*Task brief:*
Locate each line in the records that contains the word "This" and copy those lines. Letter case matters.

*Data extract:*
⟨
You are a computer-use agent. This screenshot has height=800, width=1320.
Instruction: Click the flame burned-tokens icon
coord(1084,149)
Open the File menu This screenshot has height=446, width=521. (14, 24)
⟩
⟨
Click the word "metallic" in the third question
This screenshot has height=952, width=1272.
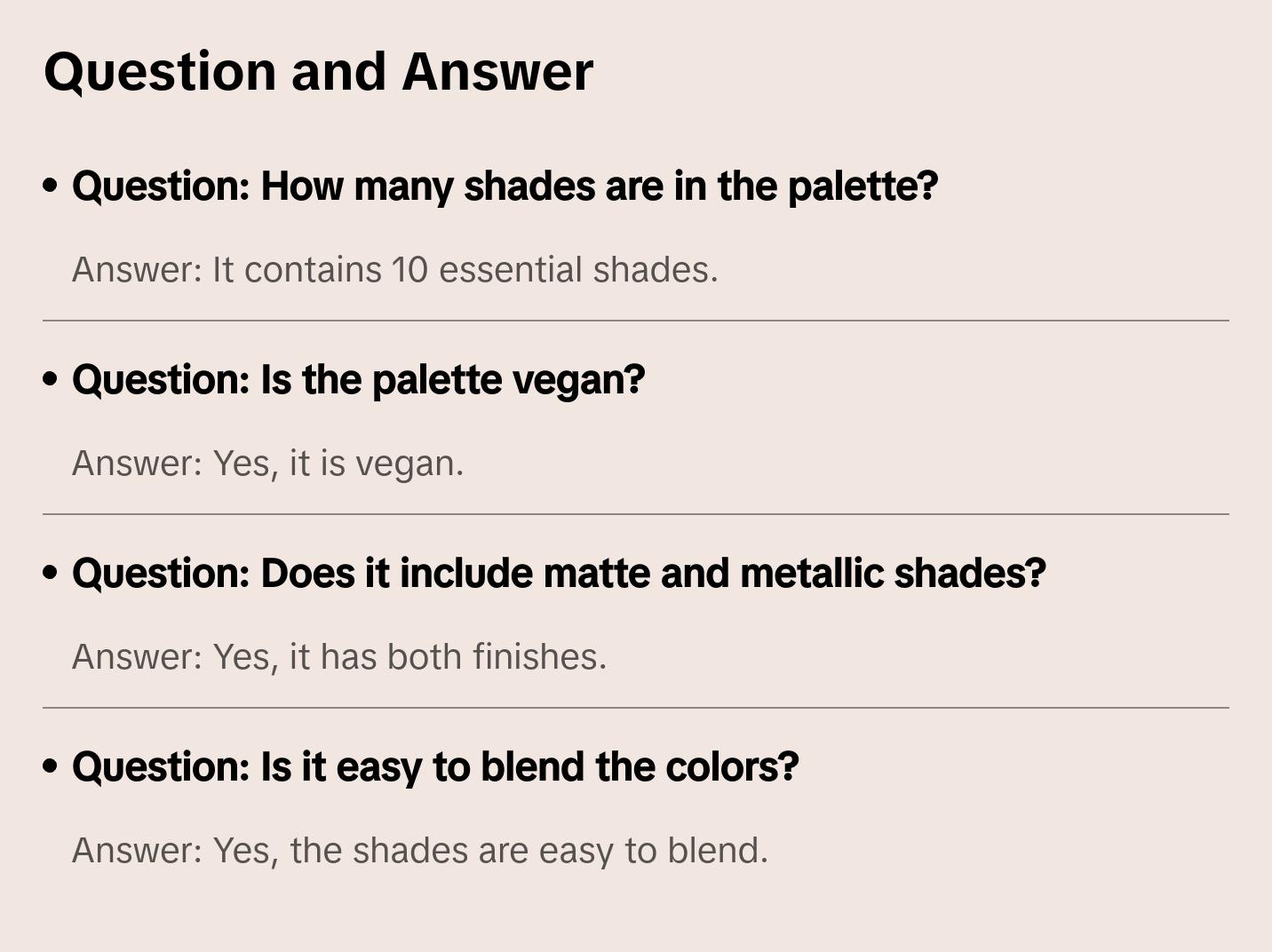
⟩
*The reply:*
You are a computer-use agent. This screenshot has height=800, width=1320.
Open the File menu This screenshot has height=446, width=521. (14, 24)
This screenshot has height=952, width=1272.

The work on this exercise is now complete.